[SOURCE TEXT]

[START]

Agenda item

Scrutiny of the 2024/25 Draft Budget & 5 Year Medium Term Financial Strategy 2024/2029

Minutes:

The Panel received the Council’s Draft Budget and 5 Year Medium Term Financial strategy (MTFS) 2024-2029 proposals, relating to the Panel’s remit. The Panel was asked to consider the proposals and to provide recommendations to Overview & Scrutiny Committee on these proposals. The report was introduced by Neil Sinclair, Head of Finance (People) as set out in the agenda pack at pages 7-92. The Cabinet Member for Children, Schools and Families was present for this item. The Assistant Director for Safeguarding and Social Care was also present for this item, along with the Assistant Director for Schools and Learning.

 

By way of introduction, the Panel was advised that the December Cabinet report set out that there was an overall budget gap of around £16.4m. This budget gap was largely due to demand pressures, particularly in Adult Social Services. Finance would be working with the Directorates between now and February to close this budget gap and to present a balanced budget to Cabinet in February. It was noted that nationally, a lot of councils were struggling to set a balanced budget and that it was a very challenging picture across the board.

[END]

[EXERCISE TASK] Reproduce the budget scrutiny minutes above in full, word for word.

[SUPPLIED DATA]
[START]

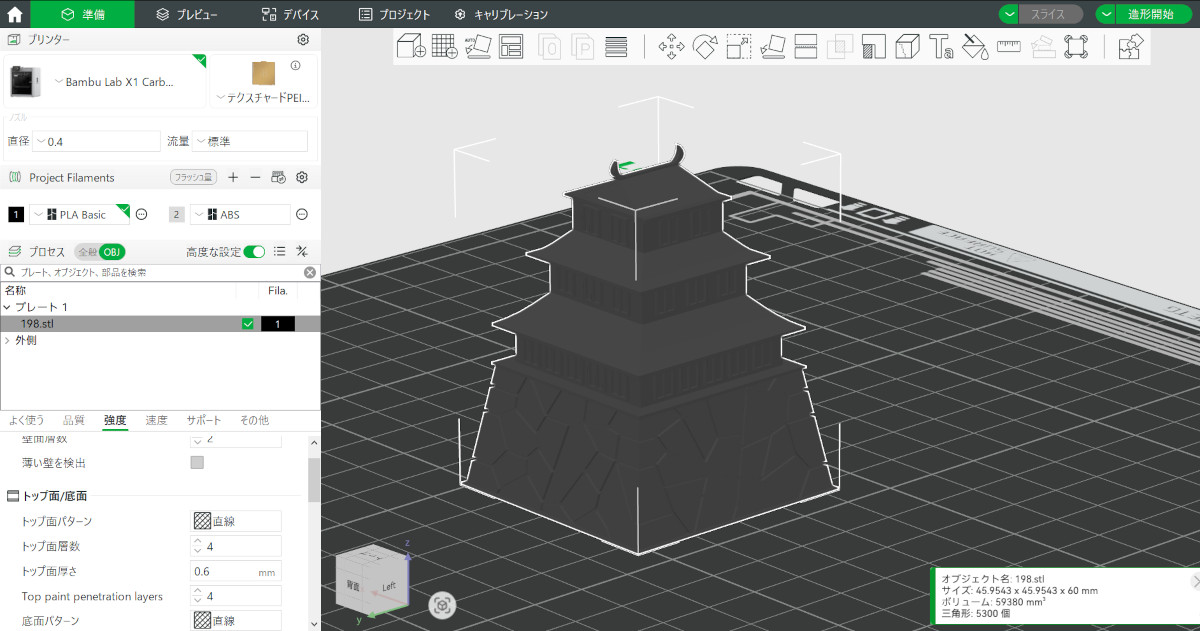The width and height of the screenshot is (1200, 631).
Task: Toggle the 薄い壁を検出 checkbox
Action: click(x=197, y=463)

[END]

[RESULT OF THE EXERCISE]
Agenda item

Scrutiny of the 2024/25 Draft Budget & 5 Year Medium Term Financial Strategy 2024/2029

Minutes:

The Panel received the Council’s Draft Budget and 5 Year Medium Term Financial strategy (MTFS) 2024-2029 proposals, relating to the Panel’s remit. The Panel was asked to consider the proposals and to provide recommendations to Overview & Scrutiny Committee on these proposals. The report was introduced by Neil Sinclair, Head of Finance (People) as set out in the agenda pack at pages 7-92. The Cabinet Member for Children, Schools and Families was present for this item. The Assistant Director for Safeguarding and Social Care was also present for this item, along with the Assistant Director for Schools and Learning.

 

By way of introduction, the Panel was advised that the December Cabinet report set out that there was an overall budget gap of around £16.4m. This budget gap was largely due to demand pressures, particularly in Adult Social Services. Finance would be working with the Directorates between now and February to close this budget gap and to present a balanced budget to Cabinet in February. It was noted that nationally, a lot of councils were struggling to set a balanced budget and that it was a very challenging picture across the board.